The department's Requirements For Accreditation expect, among other things, that all medical software should be compatible, that it should be able to speak to family health service authorities' computers and that its fundholding functions be standardised. According to Dr Jenkins, software houses will then be 'squeezed from both ends'; at one end by 'careful' doctors and at the other by these strict new requirements. 'With pressure from both ends, those without capital behind them will find it hard to survive.'

He considers the marriage of public health and private technological enterprise a highly successful one, especially in terms of individual patient care. Doctors can now search through a database to find patients who should be vaccinated; those who should have cervical smears; those who have been prescribed particular drugs. They were able to react quickly in recent meningitis outbreaks by vaccinating vulnerable patients with a speed that surprised the Department of Health.

AAH Meditel has a turnover of between pounds 11 and pounds 12m, and with AMC, which it took over in 1992, has about 22 per cent of the market (about 2,200 surgeries). AAH Meditel's 1992-93 profit of pounds 1.5m, comparatively low for a software house, reflects the degree of research and development it has to undertake. Vamp, now owned by Reuters, is slightly ahead with 25 per cent.

Behind them lies a layer of medium-sized companies which supply between 400 and 800 surgeries each. They include Genisyst, Emis, Amsys, Medicus and Hollowbrook Computer Services. Hollowbrook was set up in 1986 by Dr Laurence Atkinson, former head of information technology at Sheffield University. It now has 70 employees and works on a 'bundled' approach of providing the whole system.

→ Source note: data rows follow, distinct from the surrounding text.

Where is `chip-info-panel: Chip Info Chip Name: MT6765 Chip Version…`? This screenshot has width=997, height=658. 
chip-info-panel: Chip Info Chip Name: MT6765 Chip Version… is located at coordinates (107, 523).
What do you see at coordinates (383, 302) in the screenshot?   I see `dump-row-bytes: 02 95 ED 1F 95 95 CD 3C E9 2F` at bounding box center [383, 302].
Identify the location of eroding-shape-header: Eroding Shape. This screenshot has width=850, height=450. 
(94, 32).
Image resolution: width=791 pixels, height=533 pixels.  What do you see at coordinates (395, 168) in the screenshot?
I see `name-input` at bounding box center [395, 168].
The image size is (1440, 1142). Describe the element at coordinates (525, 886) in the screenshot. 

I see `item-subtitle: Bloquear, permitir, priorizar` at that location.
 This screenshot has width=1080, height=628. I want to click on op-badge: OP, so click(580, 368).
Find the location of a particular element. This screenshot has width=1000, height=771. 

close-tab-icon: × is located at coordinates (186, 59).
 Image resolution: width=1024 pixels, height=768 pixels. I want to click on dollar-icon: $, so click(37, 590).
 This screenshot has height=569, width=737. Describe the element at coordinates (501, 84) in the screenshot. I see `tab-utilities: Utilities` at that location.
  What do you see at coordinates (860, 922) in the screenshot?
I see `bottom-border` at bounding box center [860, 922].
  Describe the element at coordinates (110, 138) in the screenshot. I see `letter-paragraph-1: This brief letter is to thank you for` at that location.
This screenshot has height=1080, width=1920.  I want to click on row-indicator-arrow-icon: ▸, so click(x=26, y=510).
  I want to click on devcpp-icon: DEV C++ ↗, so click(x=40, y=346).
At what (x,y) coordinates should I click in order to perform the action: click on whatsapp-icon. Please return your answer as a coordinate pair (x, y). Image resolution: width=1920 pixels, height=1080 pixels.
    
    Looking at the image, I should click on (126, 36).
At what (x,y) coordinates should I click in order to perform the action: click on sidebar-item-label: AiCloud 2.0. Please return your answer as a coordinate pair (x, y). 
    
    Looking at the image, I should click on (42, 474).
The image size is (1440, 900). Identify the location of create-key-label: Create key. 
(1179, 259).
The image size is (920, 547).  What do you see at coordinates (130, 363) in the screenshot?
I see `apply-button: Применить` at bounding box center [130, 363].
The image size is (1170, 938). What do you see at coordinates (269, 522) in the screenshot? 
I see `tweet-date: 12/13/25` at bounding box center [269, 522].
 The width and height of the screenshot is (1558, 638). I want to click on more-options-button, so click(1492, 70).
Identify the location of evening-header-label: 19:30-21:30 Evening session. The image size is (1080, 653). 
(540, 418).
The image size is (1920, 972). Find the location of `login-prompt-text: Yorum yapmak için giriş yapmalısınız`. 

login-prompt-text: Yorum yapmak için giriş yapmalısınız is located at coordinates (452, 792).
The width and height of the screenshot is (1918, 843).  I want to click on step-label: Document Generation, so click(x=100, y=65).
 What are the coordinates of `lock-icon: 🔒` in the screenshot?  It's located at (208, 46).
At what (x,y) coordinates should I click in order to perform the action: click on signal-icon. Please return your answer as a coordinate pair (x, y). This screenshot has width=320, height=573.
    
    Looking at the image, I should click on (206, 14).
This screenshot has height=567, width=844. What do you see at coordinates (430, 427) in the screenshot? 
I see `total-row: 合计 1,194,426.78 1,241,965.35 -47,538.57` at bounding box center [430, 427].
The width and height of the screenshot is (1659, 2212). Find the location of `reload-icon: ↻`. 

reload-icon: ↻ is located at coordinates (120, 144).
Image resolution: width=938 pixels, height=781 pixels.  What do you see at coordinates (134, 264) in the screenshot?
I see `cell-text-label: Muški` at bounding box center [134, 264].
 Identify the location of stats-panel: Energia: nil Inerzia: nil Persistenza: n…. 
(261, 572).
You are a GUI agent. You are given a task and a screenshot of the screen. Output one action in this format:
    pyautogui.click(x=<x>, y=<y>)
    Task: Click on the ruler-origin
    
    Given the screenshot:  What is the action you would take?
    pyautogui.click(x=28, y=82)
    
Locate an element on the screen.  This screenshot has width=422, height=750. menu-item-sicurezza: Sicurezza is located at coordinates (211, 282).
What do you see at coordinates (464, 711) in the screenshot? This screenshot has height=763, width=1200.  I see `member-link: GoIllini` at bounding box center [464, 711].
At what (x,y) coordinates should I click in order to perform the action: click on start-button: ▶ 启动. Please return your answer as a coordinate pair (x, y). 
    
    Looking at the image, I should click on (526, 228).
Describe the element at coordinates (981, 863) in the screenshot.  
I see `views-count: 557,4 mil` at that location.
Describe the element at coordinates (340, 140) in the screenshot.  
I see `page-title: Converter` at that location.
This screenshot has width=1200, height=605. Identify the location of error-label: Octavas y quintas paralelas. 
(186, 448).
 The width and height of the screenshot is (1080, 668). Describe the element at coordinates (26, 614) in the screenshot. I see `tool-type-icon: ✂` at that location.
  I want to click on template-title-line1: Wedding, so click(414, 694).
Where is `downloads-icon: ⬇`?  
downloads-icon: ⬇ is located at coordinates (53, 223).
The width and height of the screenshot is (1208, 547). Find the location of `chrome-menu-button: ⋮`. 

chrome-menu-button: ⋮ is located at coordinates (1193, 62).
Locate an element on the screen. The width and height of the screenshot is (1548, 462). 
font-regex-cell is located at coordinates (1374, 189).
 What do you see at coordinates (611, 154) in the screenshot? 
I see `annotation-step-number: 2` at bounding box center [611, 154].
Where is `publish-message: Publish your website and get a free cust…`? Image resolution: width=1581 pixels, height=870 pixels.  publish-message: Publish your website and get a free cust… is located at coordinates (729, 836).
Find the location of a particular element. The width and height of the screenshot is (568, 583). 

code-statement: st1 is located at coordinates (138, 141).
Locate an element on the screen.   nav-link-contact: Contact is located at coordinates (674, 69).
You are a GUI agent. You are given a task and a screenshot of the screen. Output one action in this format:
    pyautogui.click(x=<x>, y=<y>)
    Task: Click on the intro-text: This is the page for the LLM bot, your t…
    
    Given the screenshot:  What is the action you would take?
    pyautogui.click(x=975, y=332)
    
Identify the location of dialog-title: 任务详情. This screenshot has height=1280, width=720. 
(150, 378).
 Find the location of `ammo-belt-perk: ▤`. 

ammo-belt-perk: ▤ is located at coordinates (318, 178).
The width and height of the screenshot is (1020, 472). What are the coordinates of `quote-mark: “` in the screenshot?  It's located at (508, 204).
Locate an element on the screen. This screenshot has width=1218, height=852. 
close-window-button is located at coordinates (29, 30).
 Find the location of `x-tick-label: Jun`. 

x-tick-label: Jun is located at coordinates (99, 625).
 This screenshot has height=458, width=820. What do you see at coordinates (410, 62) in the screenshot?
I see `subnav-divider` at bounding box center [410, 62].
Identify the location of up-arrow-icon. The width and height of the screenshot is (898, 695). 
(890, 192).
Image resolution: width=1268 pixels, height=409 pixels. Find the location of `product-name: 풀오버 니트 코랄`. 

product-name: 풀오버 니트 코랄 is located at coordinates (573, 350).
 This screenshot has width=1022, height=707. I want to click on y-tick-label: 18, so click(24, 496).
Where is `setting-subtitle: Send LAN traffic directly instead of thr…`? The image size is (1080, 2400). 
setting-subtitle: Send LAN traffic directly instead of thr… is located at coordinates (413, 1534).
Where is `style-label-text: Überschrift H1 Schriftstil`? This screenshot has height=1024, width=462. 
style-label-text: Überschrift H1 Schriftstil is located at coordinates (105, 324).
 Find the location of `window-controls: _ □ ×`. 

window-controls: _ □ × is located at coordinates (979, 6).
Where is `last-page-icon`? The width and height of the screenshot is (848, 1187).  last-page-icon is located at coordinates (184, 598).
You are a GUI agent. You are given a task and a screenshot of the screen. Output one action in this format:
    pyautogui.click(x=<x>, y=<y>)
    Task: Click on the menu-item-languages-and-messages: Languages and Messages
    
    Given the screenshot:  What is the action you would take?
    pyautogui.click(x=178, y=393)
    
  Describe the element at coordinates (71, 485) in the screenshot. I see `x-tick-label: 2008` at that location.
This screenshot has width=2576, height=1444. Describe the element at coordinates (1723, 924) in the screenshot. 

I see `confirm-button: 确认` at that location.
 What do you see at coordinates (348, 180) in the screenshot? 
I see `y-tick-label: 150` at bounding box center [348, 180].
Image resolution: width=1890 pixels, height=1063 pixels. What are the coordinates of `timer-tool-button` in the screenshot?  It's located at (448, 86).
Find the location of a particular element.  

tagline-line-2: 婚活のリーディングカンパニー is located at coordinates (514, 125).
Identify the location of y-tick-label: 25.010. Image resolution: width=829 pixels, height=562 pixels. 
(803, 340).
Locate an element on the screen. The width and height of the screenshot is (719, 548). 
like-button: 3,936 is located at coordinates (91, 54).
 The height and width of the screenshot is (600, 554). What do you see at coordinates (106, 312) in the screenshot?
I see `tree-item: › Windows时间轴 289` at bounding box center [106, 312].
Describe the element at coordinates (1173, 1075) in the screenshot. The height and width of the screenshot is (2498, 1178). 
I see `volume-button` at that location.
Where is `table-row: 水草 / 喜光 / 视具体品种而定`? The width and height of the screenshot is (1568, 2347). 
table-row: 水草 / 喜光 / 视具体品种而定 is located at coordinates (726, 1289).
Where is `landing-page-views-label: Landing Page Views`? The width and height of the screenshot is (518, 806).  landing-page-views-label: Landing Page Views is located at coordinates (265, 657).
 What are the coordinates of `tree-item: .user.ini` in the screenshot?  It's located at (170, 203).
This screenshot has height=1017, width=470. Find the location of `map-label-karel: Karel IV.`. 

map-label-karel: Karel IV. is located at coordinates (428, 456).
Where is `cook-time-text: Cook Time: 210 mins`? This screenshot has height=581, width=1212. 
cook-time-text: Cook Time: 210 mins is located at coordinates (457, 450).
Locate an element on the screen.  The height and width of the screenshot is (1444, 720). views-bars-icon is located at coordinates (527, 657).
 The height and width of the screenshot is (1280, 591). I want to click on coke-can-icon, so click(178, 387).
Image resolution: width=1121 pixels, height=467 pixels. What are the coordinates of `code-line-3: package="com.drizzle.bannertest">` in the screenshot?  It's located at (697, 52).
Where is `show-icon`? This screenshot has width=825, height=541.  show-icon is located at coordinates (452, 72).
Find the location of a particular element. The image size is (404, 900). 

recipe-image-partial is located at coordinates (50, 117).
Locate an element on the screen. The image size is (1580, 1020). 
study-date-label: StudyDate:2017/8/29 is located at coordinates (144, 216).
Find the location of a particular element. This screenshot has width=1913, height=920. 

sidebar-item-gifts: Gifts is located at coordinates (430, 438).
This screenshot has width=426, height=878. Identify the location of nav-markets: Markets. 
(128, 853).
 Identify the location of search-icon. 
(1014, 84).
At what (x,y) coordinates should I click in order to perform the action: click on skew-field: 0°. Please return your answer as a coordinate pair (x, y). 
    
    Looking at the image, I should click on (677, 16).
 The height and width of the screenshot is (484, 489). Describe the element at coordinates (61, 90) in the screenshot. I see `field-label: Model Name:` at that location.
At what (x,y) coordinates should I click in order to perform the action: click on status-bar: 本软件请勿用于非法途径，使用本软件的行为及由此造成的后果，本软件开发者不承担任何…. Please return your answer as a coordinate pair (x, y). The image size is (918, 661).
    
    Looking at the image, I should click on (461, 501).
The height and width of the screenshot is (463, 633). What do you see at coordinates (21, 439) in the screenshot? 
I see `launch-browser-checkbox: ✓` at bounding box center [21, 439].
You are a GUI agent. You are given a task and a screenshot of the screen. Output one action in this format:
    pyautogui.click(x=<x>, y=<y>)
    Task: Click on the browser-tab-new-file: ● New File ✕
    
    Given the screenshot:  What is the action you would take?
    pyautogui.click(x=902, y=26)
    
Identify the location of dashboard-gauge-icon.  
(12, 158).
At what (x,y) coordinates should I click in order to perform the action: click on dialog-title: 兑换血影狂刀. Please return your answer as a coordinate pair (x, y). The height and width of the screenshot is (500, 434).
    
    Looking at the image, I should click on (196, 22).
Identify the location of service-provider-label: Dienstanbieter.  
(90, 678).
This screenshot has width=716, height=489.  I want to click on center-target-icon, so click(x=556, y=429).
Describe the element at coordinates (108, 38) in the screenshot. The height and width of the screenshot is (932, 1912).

Mike Wray, the general manager, said the sector had remained reasonably diversified in spite of its small base because different systems offered different advantages: 'Some are more easy to use than others; some have a terrific speed of operation; some huge storage capabilities; some have been very aggressively sold and marketed. I think we are probably unique in that we don't have any sales force and the company has grown from personal recommendations.'

With only 20 per cent of GP surgeries left to convert from brown packets of traditionally indecipherable handwriting to clean, green on-screen notes, medical software companies are looking for other ways to keep their share of the market.

The coming year should be interesting for medical software companies, as the government stipulations result in mergers and takeovers. The Department of Health has made it clear to general practices that only systems that conform to the regulations will qualify for the standard 50 per cent contribution. Announcing the new controls in December 1992, Tom Sackville, the Health Minister, said his impression was that doctors and nurses were enthusiastic about the use of computers in patient care, 'but incompatibility in existing systems has to be eliminated in future to ensure that we get the maximum benefits from our investment in IT'.